概率采样处理器和概率尾采样处理器策略的工作方式非常相似：基于可配置的采样百分比，它们将对接收到的 trace 进行固定比率的采样。但根据整体处理管道，您应该更喜欢使用其中一个。

根据经验，如果您想添加概率采样和...

...您还没有使用尾部采样处理器：使用概率采样处理器。运行概率采样处理器比尾部采样处理器更有效。概率抽样策略根据 traceId 做出决定，因此等待更多跨度到达不会影响其决定。

...您已经在使用尾部采样处理器：添加概率采样策略。您已经承担了运行尾部采样处理器的成本，添加概率策略将可以忽略不计。此外，在尾部采样处理器中使用该策略将确保不会丢弃由其他策略采样的 trace 。

演示 demo¶

本 demo 主要是将 OpenTelemetry 数据推送至观测云

准备工作¶

1、下载源码：https://github.com/lrwh/observable-demo/tree/main/opentelemetry-collector-sampling

2、确保已经安装了 DataKit

服务名称	端口	描述
otel-collector		otel/opentelemetry-collector-contrib:0.69.0
springboot_server	8080:8080	opentelemetry-agent 版本 1.21.0，源码地址：https://github.com/lrwh/observable-demo/tree/main/springboot-server

3、Datakit 开启 OpenTelemetry 采集。

启动服务¶

docker-compose up -d

以下示例主要以尾部采样策略为测试场景。

配置尾部采样器

processors:
  # 尾部采样器
  tail_sampling:
    decision_wait: 10s
    num_traces: 100
    expected_new_traces_per_sec: 100
    policies:
      [
        {
          name: policy-1,
          type: status_code,
          status_code: {status_codes: [ERROR]}
        },
        {
          name: policy-2,
          type: probabilistic,
          probabilistic: {sampling_percentage: 20}
        }
      ]

以上规则是或的关系，表示policy-1和policy-2 任意一个成立则进行采样。

启用尾部采样器

service:
  extensions: [pprof, zpages, health_check]
  pipelines:
    traces:
      receivers: [otlp]
      processors: [batch,tail_sampling]
      exporters: [otlp]
    metrics:
      receivers: [otlp]
      processors: [batch]
      exporters: [otlp]

probabilistic 使用¶

  tail_sampling:
    decision_wait: 10s
    num_traces: 100
    expected_new_traces_per_sec: 100
    policies:
      [
        {
          name: policy-2,
          type: probabilistic,
          probabilistic: {sampling_percentage: 20}
        }
      ]

1、访问服务API gateway 5 次，每次均为正常返回

curl http://localhost:8080/gateway

2、前往观测云查看trace信息，按照采样规则，最多采样一次trace数据。

status_code 使用¶

processors:
  # 尾部采样器
  tail_sampling:
    decision_wait: 10s
    num_traces: 100
    expected_new_traces_per_sec: 100
    policies:
      [
        {
          name: policy-1,
          type: status_code,
          status_code: {status_codes: [ERROR]}
        }
      ]

1、设置启动客户端

curl http://localhost:8080/setClient?c=true

当前演示demo并没有启动客户端服务，所以后续调用 gateway 接口会有异常产生。

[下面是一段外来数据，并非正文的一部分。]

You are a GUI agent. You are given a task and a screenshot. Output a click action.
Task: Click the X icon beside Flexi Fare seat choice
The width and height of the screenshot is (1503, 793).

2、访问 5 次gateway服务,返回 {"msg":"client 调用失败","code":500}

3、前往观测云查看trace信息，按照采样规则，如果发生异常，则异常全采。

span_count 使用¶

span数量小于等于2个，不进行上报，配置如下：

  tail_sampling:
    decision_wait: 10s
    num_traces: 100
    expected_new_traces_per_sec: 100
    policies:
      [
        {
         name: p2,
         type: span_count,
         span_count: {min_spans: 3 }
         }
      ]

string_attribute 使用¶

场景: 只采集 GET 请求的链路

  tail_sampling:
    decision_wait: 10s
    num_traces: 100
    expected_new_traces_per_sec: 100
    policies:
      [
        {
         name: policy-string,
         type: string_attribute,
         string_attribute: {key: http.method, values: [ GET ] }
         }
      ]

string_attribute 竟然不生效？

对，你没看错，string_attribute 并不一定100%生效。以 http.method 为例，比如我们匹配 GET 请求，而这个 GET 请求又调用了一个 POST 请求的链路，对于完整的链路来说，既有 GET ，又有 POST,存在冲突，因为能够匹配到 GET，满足匹配要求，所以不会因为链路有 POST 就进行过滤。

and 使用¶

and：是指在满足 and 条件进行采样上报，其他情况丢弃。

场景: 上报 GET 请求，并根据采样率 20% 进行采样，其他情况丢弃

  tail_sampling:
    decision_wait: 10s
    num_traces: 100
    expected_new_traces_per_sec: 100
    policies:
      [
        {
         name: and-policy-1,
         type: and,
         and: {
           and_sub_policy:
             [
                 {
                     name: test-and-policy-2,
                     type: string_attribute,
                     string_attribute: { key: http.method, values: [ GET ] }
                 },
                 {
                     name: policy-2,
                     type: probabilistic,
                     probabilistic: {sampling_percentage: 20}
                 }
            ]
         }
      }
    ]

采样书写格式注意¶

采样格式不正确，也会导致采样失效，建议每个单词、符号、数值都加上空格。

错误写法

{
 name: p2,
 type: span_count,
 span_count:{min_spans: 3 }
 }

或

{
 name: p2,
 type: span_count,
 span_count: {min_spans:3 }
 }

正确写法

{
 name: p2,
 type: span_count,
 span_count: {min_spans: 3 }
 }